Comments on the KSE option

Sun Oct 29 18:19:04 UTC 2006

:All this debate about the merits of process scope threads and fair
:scheduling is great.  But tell me, who was working on making this stuff
:work well quickly and reliably (i.e. work well)?  No one!  I don't care
:what AIX or Solaris or what else may or may not have done, who was 
:making this work well for FreeBSD?  Having a slow a thread subsystem is
:a serious detriment, no matter how nice and flexible it looks on paper.
:
:Scott

    I hope Julian won't think badly of me for saying this, but I don't
    think M:N support in the kernel is a good idea.  M:N is the way to go
    in my view, but the 'M' has to be implemented in userland.  And,
    of course, M:N does *NOT* preclude 1:1.  The 'N' is just a number picked
    out of the ether, after all, so baring userland support you wind up
    with 1:1 in the kernel.

    There are a couple of people working on LWP's in DragonFly (that is,
    direct 1:1 kernel support that includes POSIX signal sharing).  It
    is my intention to take this mechanism, once it is working, and
    transform it into a M:N implementation where the LWPs represent the 'N'
    and the userland thread library deals with the 'M'.

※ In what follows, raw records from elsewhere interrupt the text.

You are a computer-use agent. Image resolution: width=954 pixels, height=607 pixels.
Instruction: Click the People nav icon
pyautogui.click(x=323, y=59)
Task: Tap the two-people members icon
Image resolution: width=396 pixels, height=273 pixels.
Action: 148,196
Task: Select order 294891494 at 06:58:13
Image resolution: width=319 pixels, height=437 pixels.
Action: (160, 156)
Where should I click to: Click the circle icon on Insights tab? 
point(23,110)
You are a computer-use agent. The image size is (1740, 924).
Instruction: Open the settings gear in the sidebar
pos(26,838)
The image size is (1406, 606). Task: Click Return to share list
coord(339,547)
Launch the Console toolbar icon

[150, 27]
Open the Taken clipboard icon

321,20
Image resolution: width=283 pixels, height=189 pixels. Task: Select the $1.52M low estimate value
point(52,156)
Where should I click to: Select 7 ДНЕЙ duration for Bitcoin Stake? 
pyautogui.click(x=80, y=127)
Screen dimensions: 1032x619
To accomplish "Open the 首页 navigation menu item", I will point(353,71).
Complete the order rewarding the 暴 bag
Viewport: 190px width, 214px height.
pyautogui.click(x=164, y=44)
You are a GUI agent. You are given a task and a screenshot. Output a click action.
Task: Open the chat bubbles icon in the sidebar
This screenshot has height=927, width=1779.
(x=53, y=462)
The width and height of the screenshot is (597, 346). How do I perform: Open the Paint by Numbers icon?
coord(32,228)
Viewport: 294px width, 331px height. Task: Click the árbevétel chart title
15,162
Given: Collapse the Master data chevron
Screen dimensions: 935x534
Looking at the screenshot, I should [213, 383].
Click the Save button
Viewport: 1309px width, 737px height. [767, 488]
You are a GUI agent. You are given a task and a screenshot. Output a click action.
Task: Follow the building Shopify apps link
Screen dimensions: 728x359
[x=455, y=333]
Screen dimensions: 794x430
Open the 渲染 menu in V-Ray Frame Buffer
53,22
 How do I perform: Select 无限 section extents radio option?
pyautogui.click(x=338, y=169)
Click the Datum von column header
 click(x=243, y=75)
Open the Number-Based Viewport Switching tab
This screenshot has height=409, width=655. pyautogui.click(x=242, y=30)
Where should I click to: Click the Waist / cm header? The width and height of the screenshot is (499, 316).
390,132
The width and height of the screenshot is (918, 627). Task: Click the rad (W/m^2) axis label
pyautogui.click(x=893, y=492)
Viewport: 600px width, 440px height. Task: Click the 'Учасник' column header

    If one really thinks about it, why is a userland implementation slower 
    then a KSE implementation and can it be made more efficient?  This
    is what I have come up with:

    * Extra kevent() calls to register events, extra kevent() calls to poll
      for new events.  When the userland thread library issues a non-blocking
      I/O it has to call kevent() to add the descriptor when EWOULDBLOCK
      is returned.  When the userland thread scheduler switches threads
      ir needs to poll for new events as well.

      But this can be automated.  There is no why the kernel couldn't
      automatically add a descriptor returning EWOULDBLOCK to a kqueue.
      Also, there is no reason why the kernel couldn't write to a user
      supplied memory location to notify the userland scheduler that a
      new kevent is pending.  (And note that not using EV_ONESHOT in
      current userland thread libraries is NOT an optimal solution to
      this problem, for reasons that should be obvious if you think about
      it for a few seconds).

    * Signal mask handling.  The userland thread schedule needs to block
      signals during certain critical operations and needs to be able to
      adjust the signal mask when switching threads (depending on the scope).
      It must also poll for blocked signals.

      But this doesn't have to be done with system calls, at least no in
      the critical path.  There is no reason why userland can't register
      a signal mask pointer and pending signal set with a kernel, where 
      they both reside in user memory.  So the kernel needs to do a copyin
      or two when processing a signal.  Signals so rarely occur that it is
      extrordinarily difficult to justify putting all that overhead in the
      userland thread scheduler's critical path.  It makes sense to shift
      the overhead to the actual signal delivery operation.

      Userland can then adjust the signal mask simply by changing a pointer,
      and poll for blocked signals by testing a single variable in memory.

    * IPC between threads.  Something similar to IPI messaging is needed,
      where the data is passed solely via shared memory.  The only system
      call involved would be to queue an upcall to the target (rforked)
      process.  This is more a DragonFly-like abstraction though.  We are
      big on cpu localization.  In an M:N environment, the cpu localization
      is abstracted as the 'N'.

    * TLS segment switching.  Short of trying to implement a caching scheme
      in the segment descriptor array this probably needs to remain a
      system call.  But it isn't very expensive.  ~350ns or so on my
      DragonFly test box.  Frankly, the kernel can't switch threads
      all that quickly either.  

      It takes the kernel at least a 1 uS to switch threads, whereas a
      userland thread switch (including FP), plus the TLS call, winds up
      being around 1.2 uS.  It really isn't that big a difference.

    * Blocked FILESYSTEM disk I/O.  From a performance standpoint blocked
      disk I/O is the biggest issue for a M:N design over a 1:1 design.
      In fact, I think ultimately this is *THE* only issue of any
      significance.

      It seems to me that the kernel is long, LONG overdue for getting
      filesystem support for O_NONBLOCK.  I am NOT talking about AIO 
      here, I am talking about making read() or write() to a file in a
      filesystem work efficiently in a threaded environment.

      Traditionally the kernel blocks unconditionally in kernel space for
      such I/O and does read-ahead in 128KB blocks.  O_NONBLOCK is ignored.
      What we want to do is make it work with O_NONBLOCK (or perhaps some
      new flag) in an efficient manner.   This implies that, with special
      system calls and/or flags, file I/O should be able to return EWOULDBLOC
      K *AND* should *ALSO* operate somewhat like a device when it does so,
      with the knowledge that the user program tried to issue this large
      read kept intact in the kernel so the kernel can do a dependable
      read-ahead of some of the data (more then 128KB... at least 512KB
      in my view for things to be efficient), and then generate an event
      for that descriptor just like a normal device or pipe or socket would.

      What I am describing here is NOT AIO.  IMHO AIO as a concept is a
      complete failure.

					-Matt
					Matthew Dillon 
					<dillon at backplane.com>